--- RAW DATA Enclosed Below ---
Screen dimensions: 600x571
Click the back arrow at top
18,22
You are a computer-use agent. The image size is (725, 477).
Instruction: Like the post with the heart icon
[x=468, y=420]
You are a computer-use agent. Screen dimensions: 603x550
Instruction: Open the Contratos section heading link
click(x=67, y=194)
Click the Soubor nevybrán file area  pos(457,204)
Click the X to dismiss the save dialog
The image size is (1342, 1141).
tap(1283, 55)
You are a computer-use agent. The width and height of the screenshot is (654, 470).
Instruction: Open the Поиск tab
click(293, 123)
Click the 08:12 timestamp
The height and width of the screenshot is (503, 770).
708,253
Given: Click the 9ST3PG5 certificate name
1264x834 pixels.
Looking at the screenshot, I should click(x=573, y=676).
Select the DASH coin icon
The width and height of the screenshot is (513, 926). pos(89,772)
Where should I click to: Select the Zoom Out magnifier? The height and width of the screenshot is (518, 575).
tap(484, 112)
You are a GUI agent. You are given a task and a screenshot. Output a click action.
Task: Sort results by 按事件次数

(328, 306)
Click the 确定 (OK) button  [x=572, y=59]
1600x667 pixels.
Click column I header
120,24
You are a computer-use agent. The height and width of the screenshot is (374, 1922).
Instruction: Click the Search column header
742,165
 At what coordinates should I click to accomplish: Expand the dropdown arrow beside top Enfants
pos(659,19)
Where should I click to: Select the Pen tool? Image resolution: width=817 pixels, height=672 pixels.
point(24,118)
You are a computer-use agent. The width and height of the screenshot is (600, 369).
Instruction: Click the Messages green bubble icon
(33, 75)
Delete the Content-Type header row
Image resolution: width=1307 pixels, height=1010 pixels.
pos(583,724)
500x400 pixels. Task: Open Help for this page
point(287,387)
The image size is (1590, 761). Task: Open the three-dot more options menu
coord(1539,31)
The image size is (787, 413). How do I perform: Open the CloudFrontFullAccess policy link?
--- End of Enclosed RAW DATA ---
> _PROBLEM DETAILS_: Exactly as written, transcribe each line of the data.

> _EXERCISE RESPONSE_:
Screen dimensions: 600x571
Click the back arrow at top
18,22
You are a computer-use agent. The image size is (725, 477).
Instruction: Like the post with the heart icon
[x=468, y=420]
You are a computer-use agent. Screen dimensions: 603x550
Instruction: Open the Contratos section heading link
click(x=67, y=194)
Click the Soubor nevybrán file area  pos(457,204)
Click the X to dismiss the save dialog
The image size is (1342, 1141).
tap(1283, 55)
You are a computer-use agent. The width and height of the screenshot is (654, 470).
Instruction: Open the Поиск tab
click(293, 123)
Click the 08:12 timestamp
The height and width of the screenshot is (503, 770).
708,253
Given: Click the 9ST3PG5 certificate name
1264x834 pixels.
Looking at the screenshot, I should click(x=573, y=676).
Select the DASH coin icon
The width and height of the screenshot is (513, 926). pos(89,772)
Where should I click to: Select the Zoom Out magnifier? The height and width of the screenshot is (518, 575).
tap(484, 112)
You are a GUI agent. You are given a task and a screenshot. Output a click action.
Task: Sort results by 按事件次数

(328, 306)
Click the 确定 (OK) button  [x=572, y=59]
1600x667 pixels.
Click column I header
120,24
You are a computer-use agent. The height and width of the screenshot is (374, 1922).
Instruction: Click the Search column header
742,165
 At what coordinates should I click to accomplish: Expand the dropdown arrow beside top Enfants
pos(659,19)
Where should I click to: Select the Pen tool? Image resolution: width=817 pixels, height=672 pixels.
point(24,118)
You are a computer-use agent. The width and height of the screenshot is (600, 369).
Instruction: Click the Messages green bubble icon
(33, 75)
Delete the Content-Type header row
Image resolution: width=1307 pixels, height=1010 pixels.
pos(583,724)
500x400 pixels. Task: Open Help for this page
point(287,387)
The image size is (1590, 761). Task: Open the three-dot more options menu
coord(1539,31)
The image size is (787, 413). How do I perform: Open the CloudFrontFullAccess policy link?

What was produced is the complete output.